Directions for this task
Each record is to be given again without alteration.

Stored data entries
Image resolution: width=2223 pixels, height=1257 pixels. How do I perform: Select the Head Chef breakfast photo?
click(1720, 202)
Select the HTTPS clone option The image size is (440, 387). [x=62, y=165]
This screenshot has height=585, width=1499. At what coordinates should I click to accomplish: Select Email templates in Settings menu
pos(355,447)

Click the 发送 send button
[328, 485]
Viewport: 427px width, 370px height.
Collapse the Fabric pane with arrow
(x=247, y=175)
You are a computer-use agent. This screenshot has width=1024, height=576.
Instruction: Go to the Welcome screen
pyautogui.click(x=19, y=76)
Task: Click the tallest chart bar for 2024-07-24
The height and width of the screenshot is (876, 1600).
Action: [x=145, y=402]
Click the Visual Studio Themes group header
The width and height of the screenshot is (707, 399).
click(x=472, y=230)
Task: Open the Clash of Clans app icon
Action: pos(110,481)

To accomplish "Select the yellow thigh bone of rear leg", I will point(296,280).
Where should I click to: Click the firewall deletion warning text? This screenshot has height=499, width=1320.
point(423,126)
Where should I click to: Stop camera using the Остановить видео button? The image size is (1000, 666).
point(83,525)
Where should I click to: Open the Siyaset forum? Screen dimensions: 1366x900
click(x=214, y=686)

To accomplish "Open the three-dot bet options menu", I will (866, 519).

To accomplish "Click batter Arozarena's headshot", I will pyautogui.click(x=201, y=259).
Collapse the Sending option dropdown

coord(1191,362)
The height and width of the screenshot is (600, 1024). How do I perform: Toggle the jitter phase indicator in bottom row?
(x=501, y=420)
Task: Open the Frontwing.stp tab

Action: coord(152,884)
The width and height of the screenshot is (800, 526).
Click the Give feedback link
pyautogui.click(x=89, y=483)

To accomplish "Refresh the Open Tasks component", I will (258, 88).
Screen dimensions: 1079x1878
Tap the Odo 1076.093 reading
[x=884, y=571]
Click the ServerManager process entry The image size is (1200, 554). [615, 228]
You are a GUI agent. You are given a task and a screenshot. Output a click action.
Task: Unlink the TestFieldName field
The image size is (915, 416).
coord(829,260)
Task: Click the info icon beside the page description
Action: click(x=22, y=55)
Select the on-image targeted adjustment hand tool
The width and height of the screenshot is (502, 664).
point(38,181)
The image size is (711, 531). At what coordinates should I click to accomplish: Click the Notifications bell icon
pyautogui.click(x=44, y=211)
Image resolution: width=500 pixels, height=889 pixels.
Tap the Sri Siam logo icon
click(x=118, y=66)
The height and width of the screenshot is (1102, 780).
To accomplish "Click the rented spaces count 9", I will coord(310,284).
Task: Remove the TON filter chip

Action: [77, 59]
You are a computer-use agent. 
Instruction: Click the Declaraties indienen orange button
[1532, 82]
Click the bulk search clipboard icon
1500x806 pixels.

Final answer
Image resolution: width=2223 pixels, height=1257 pixels. How do I perform: Select the Head Chef breakfast photo?
click(1720, 202)
Select the HTTPS clone option The image size is (440, 387). [x=62, y=165]
This screenshot has height=585, width=1499. At what coordinates should I click to accomplish: Select Email templates in Settings menu
pos(355,447)

Click the 发送 send button
[328, 485]
Viewport: 427px width, 370px height.
Collapse the Fabric pane with arrow
(x=247, y=175)
You are a computer-use agent. This screenshot has width=1024, height=576.
Instruction: Go to the Welcome screen
pyautogui.click(x=19, y=76)
Task: Click the tallest chart bar for 2024-07-24
The height and width of the screenshot is (876, 1600).
Action: [x=145, y=402]
Click the Visual Studio Themes group header
The width and height of the screenshot is (707, 399).
click(x=472, y=230)
Task: Open the Clash of Clans app icon
Action: pos(110,481)

To accomplish "Select the yellow thigh bone of rear leg", I will point(296,280).
Where should I click to: Click the firewall deletion warning text? This screenshot has height=499, width=1320.
point(423,126)
Where should I click to: Stop camera using the Остановить видео button? The image size is (1000, 666).
point(83,525)
Where should I click to: Open the Siyaset forum? Screen dimensions: 1366x900
click(x=214, y=686)

To accomplish "Open the three-dot bet options menu", I will (866, 519).

To accomplish "Click batter Arozarena's headshot", I will pyautogui.click(x=201, y=259).
Collapse the Sending option dropdown

coord(1191,362)
The height and width of the screenshot is (600, 1024). How do I perform: Toggle the jitter phase indicator in bottom row?
(x=501, y=420)
Task: Open the Frontwing.stp tab

Action: coord(152,884)
The width and height of the screenshot is (800, 526).
Click the Give feedback link
pyautogui.click(x=89, y=483)

To accomplish "Refresh the Open Tasks component", I will (258, 88).
Screen dimensions: 1079x1878
Tap the Odo 1076.093 reading
[x=884, y=571]
Click the ServerManager process entry The image size is (1200, 554). [615, 228]
You are a GUI agent. You are given a task and a screenshot. Output a click action.
Task: Unlink the TestFieldName field
The image size is (915, 416).
coord(829,260)
Task: Click the info icon beside the page description
Action: click(x=22, y=55)
Select the on-image targeted adjustment hand tool
The width and height of the screenshot is (502, 664).
point(38,181)
The image size is (711, 531). At what coordinates should I click to accomplish: Click the Notifications bell icon
pyautogui.click(x=44, y=211)
Image resolution: width=500 pixels, height=889 pixels.
Tap the Sri Siam logo icon
click(x=118, y=66)
The height and width of the screenshot is (1102, 780).
To accomplish "Click the rented spaces count 9", I will coord(310,284).
Task: Remove the TON filter chip

Action: [77, 59]
You are a computer-use agent. 
Instruction: Click the Declaraties indienen orange button
[1532, 82]
Click the bulk search clipboard icon
1500x806 pixels.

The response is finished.